BEGIN DATA EXTRACTS
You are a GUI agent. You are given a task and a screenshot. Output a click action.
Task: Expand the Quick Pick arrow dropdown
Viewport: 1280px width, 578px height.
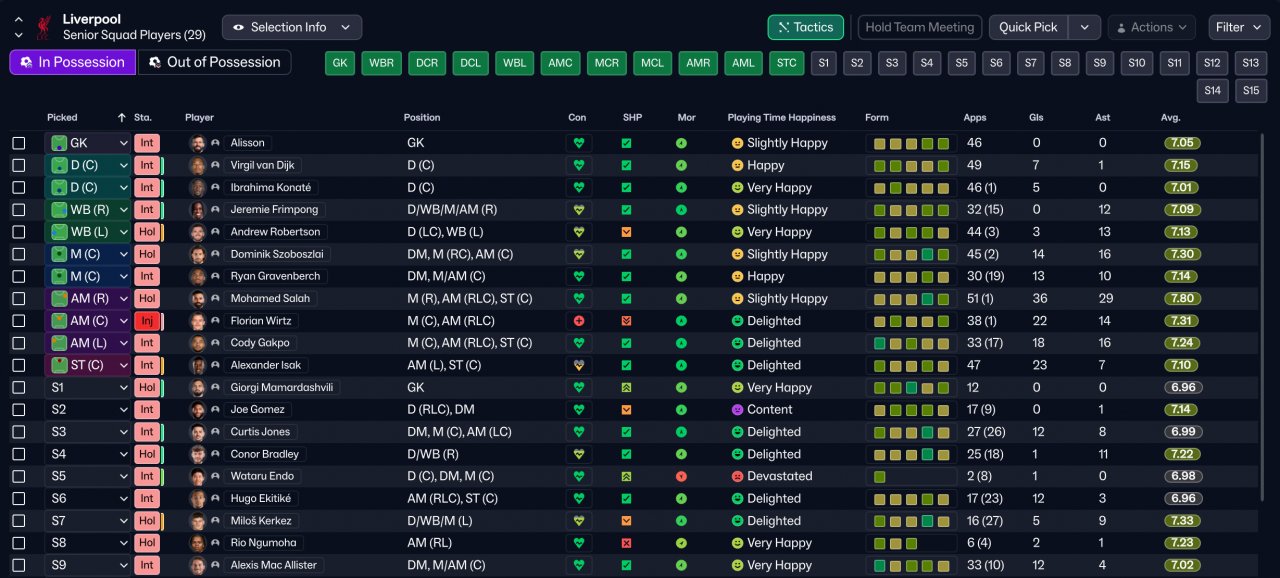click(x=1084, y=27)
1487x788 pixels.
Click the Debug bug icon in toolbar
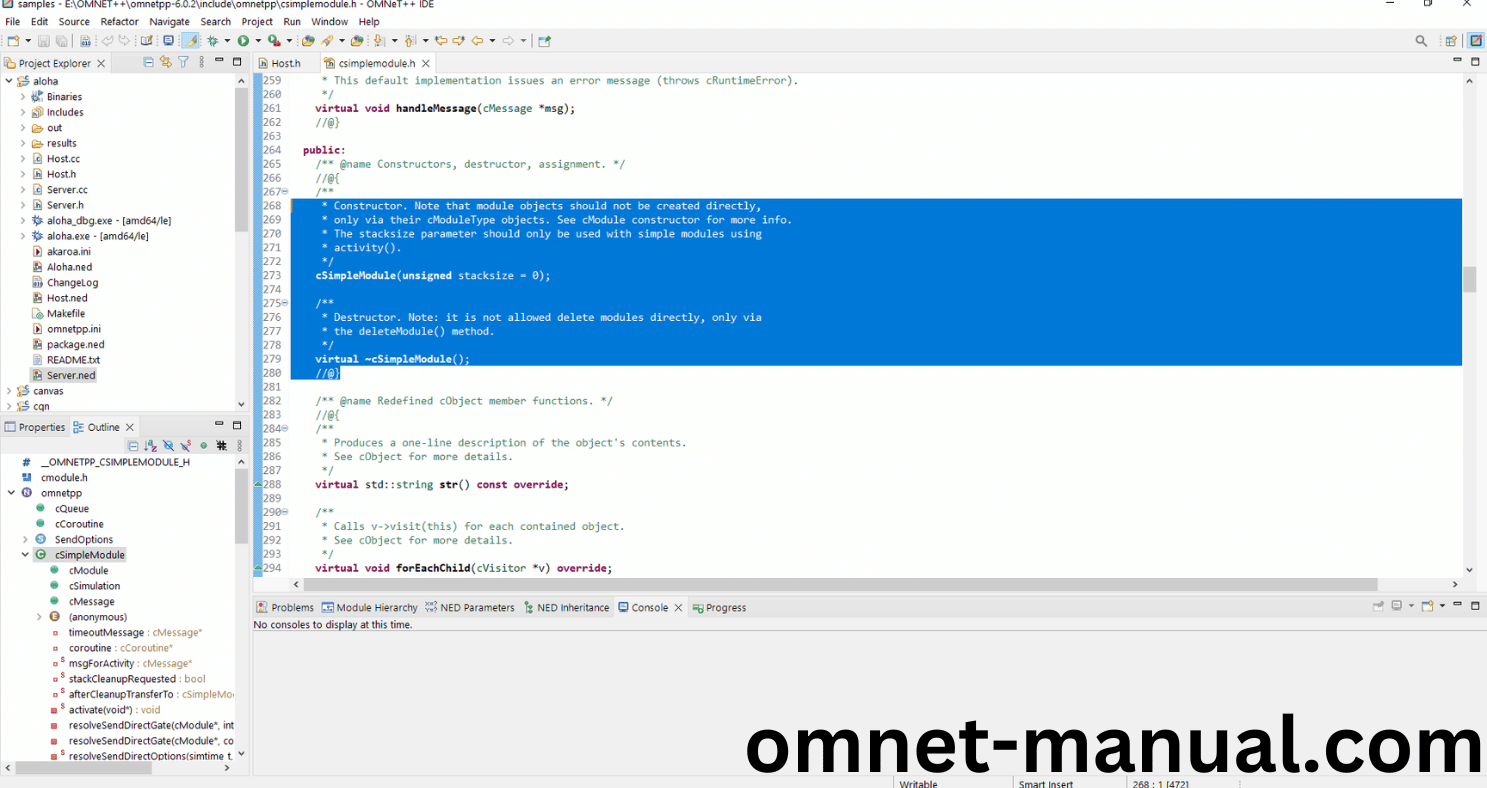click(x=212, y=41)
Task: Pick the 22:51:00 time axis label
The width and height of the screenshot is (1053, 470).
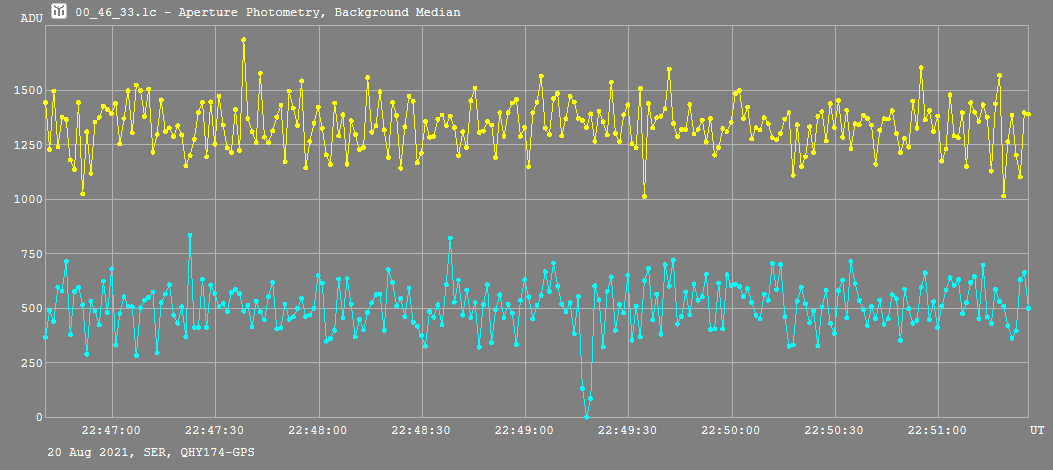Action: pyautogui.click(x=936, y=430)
END DATA EXTRACTS
BEGIN DATA EXTRACTS
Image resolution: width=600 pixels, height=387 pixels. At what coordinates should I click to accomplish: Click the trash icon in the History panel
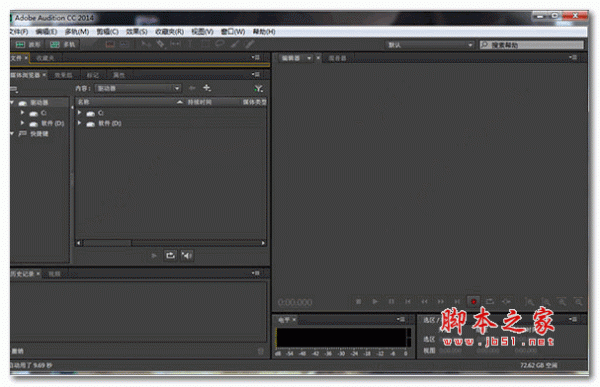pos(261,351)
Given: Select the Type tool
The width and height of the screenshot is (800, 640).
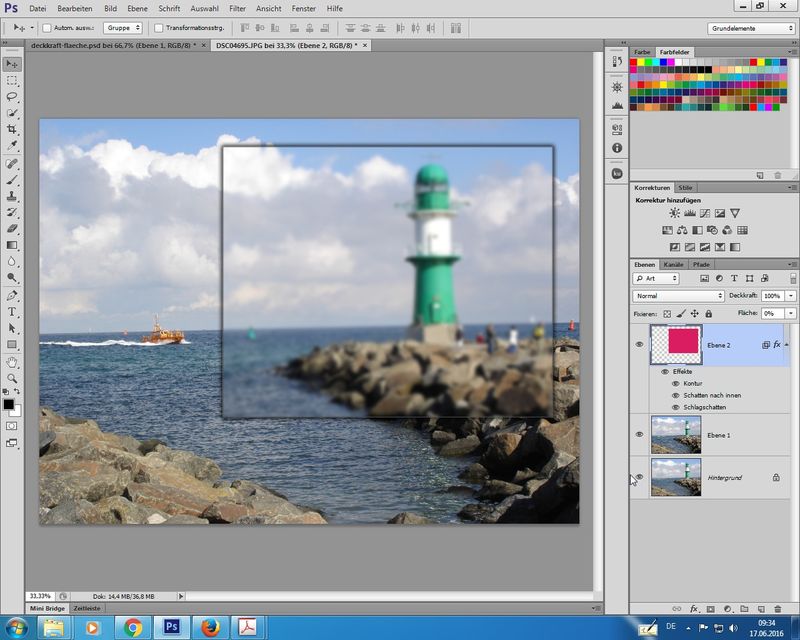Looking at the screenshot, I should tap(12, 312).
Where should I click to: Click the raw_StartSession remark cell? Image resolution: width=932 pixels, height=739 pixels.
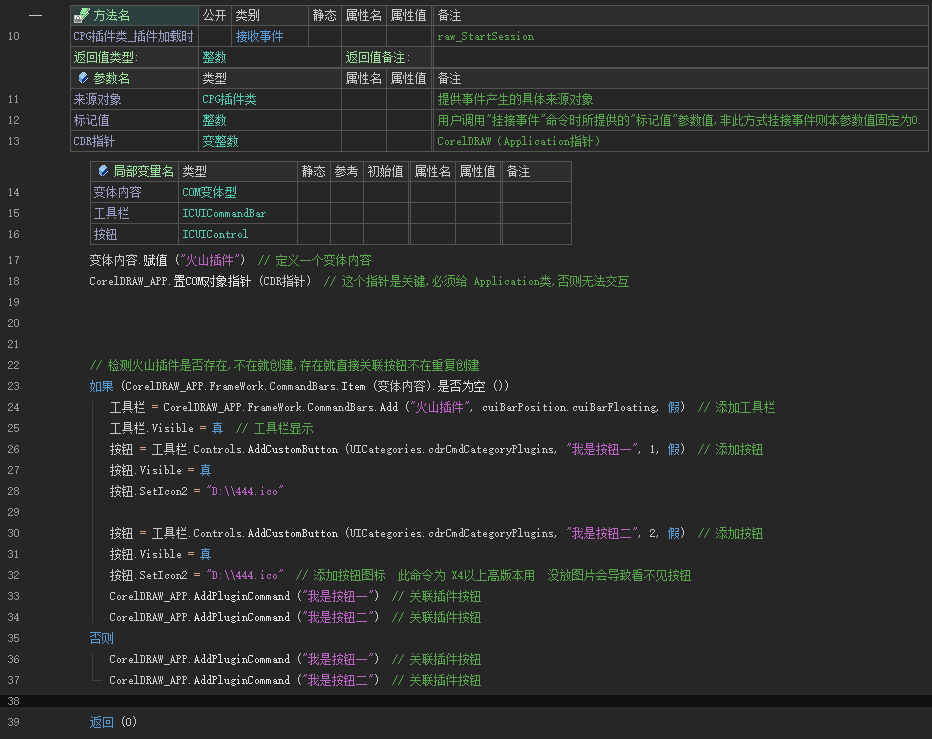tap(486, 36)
END DATA EXTRACTS
**TASK DETAILS**
Copy each line from the data that features the string "Pick".

**EXERCISE OUTPUT**
Task: Expand the Quick Pick arrow dropdown
Task: Pick the 22:51:00 time axis label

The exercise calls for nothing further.